The Consumer Financial Protection Bureau has issued a report that indicates that at least 43 million people in the US have unpaid medical bills. That has consequences since unpaid medical bills hurt credit scores, often substantially. Tellingly, many of these ‘debtors’ don’t have issues with any other creditor.
The report concludes that many non-payers simply don’t understand their medical bills.
I have a confession to make: Even though I’ve been working as a healthcare business consultant for more than 20 years, I don’t understand my bills either. Here are a few of the problems I face –and I know I’m not unique:
- Providers send bills while insurance claims are still pending, so I don’t understand whether I’m being asked to pay the right amounts
- Explanations of benefits from my health plan aren’t timely and aren’t informative. The services described sound completely generic and are hard to trace back to the provider bill
- We now have a high-deductible plan and are being asked to pay more by our providers, but I’m not confident that providers are correctly taking into account our out-of-pocket maximums on an individual and family basis
- Providers aren’t coding claims in line with the Affordable Care Act or insurance company rules, resulting in incorrect out-of-pocket amounts. (See my recent piece on the on again, off again co-pay for a routine physical)

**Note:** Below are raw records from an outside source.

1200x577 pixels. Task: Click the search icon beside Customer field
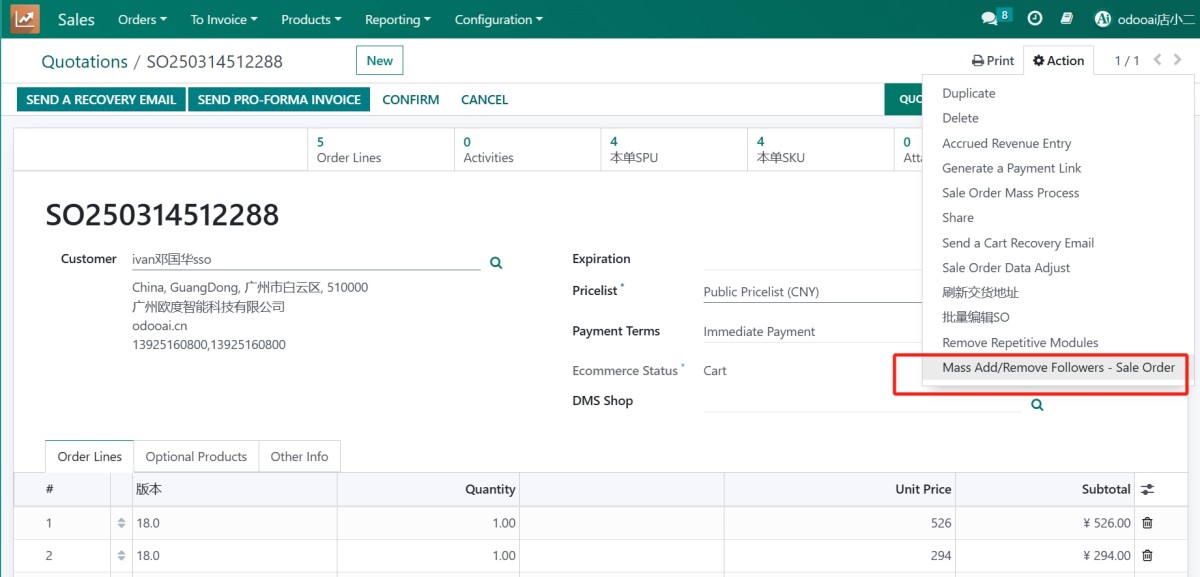[495, 263]
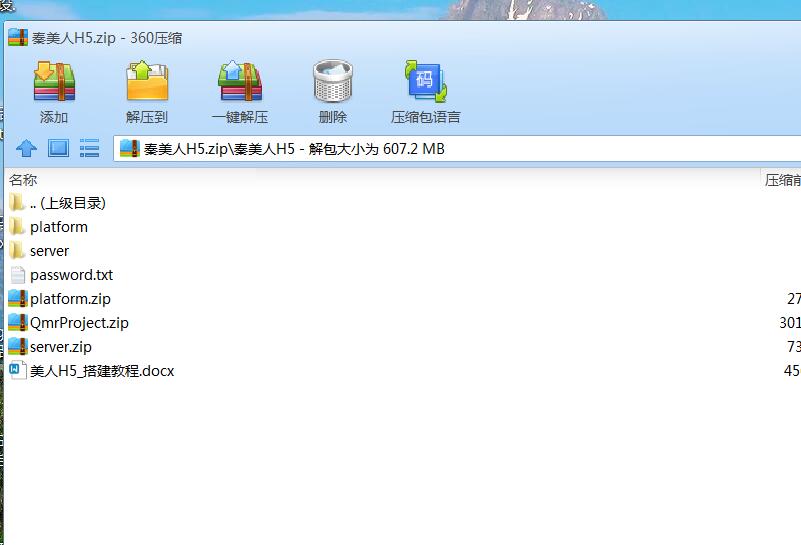This screenshot has height=545, width=801.
Task: Select the password.txt file
Action: (71, 275)
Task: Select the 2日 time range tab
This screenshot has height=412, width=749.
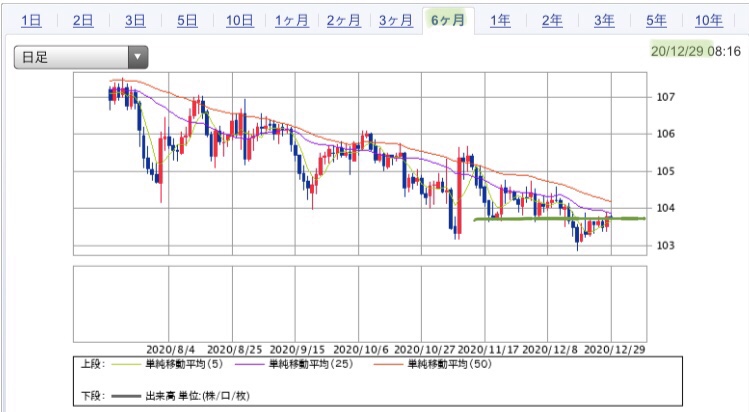Action: tap(83, 21)
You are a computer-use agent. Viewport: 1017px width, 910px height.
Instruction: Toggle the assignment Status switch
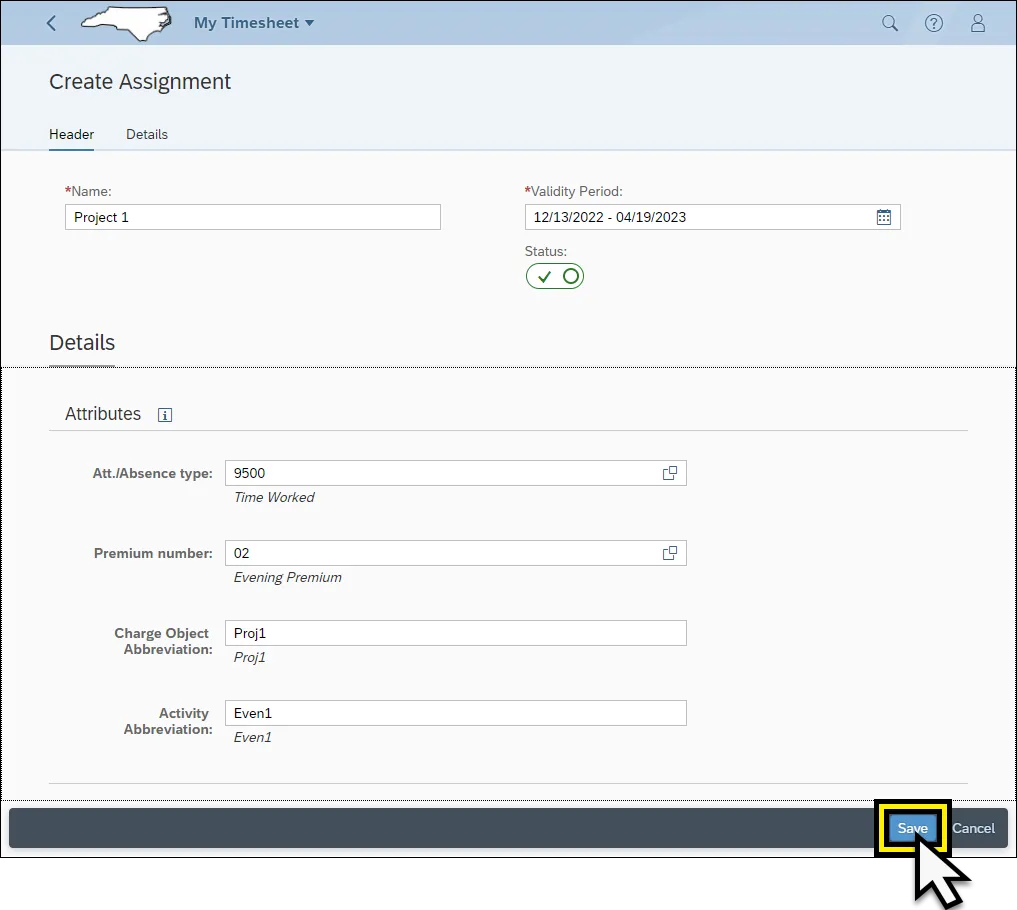[555, 276]
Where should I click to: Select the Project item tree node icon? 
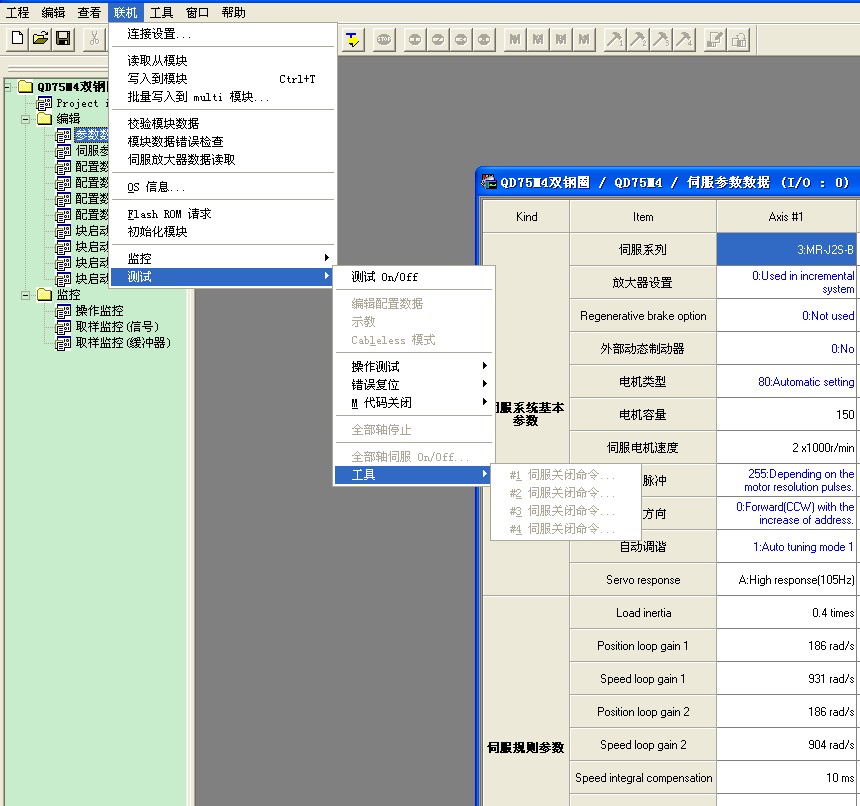tap(44, 103)
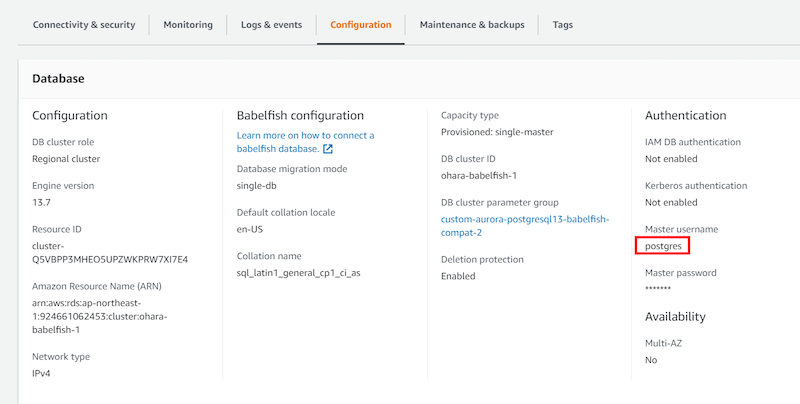Switch to the Monitoring tab

(x=188, y=25)
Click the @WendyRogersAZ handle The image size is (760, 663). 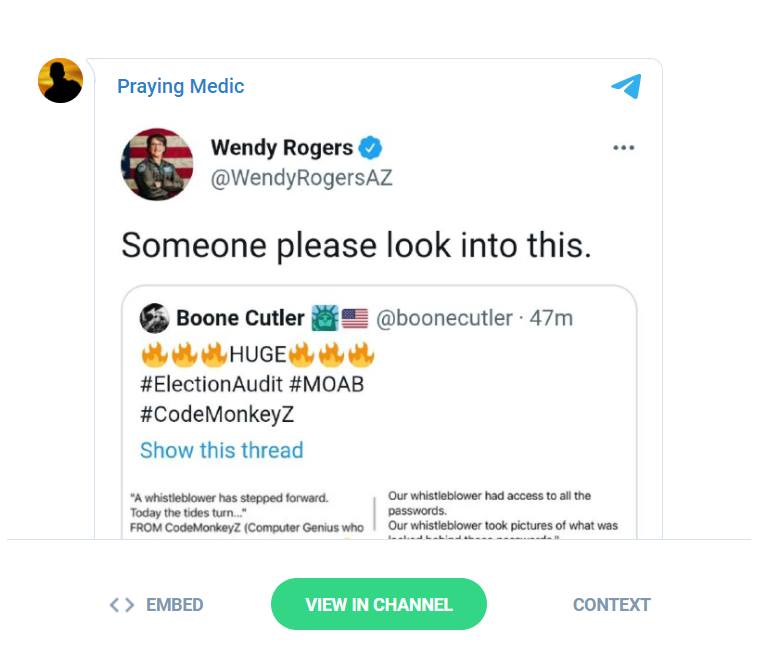[301, 178]
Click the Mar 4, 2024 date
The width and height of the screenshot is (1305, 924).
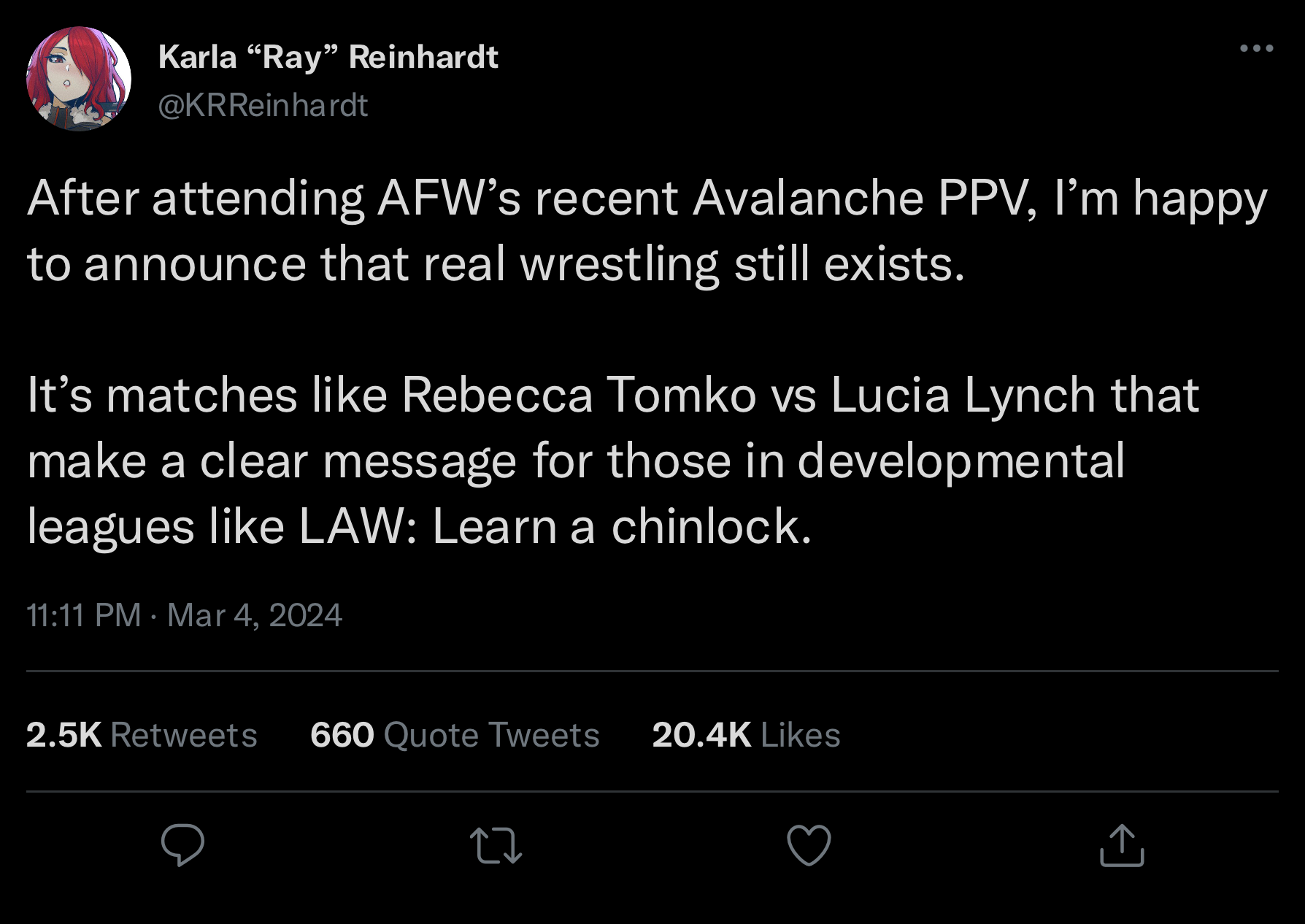click(254, 615)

- Few providers (at least around here) allow online payments. I have to either call the office during work hours or mail in a check –both a hassle
I’ve said before that unpaid medical bills shouldn’t be counted for credit scoring purposes. And it appears that FICO has also come around to that way of thinking. Still the big problem is that the whole payment system is way too complex, expensive and confusing.
I understand that providers need to get paid, and increasingly that means collecting from patients. There are companies out there, like PatientPay and Simplee, that try to make this process easier. But we’ve got a long way to go.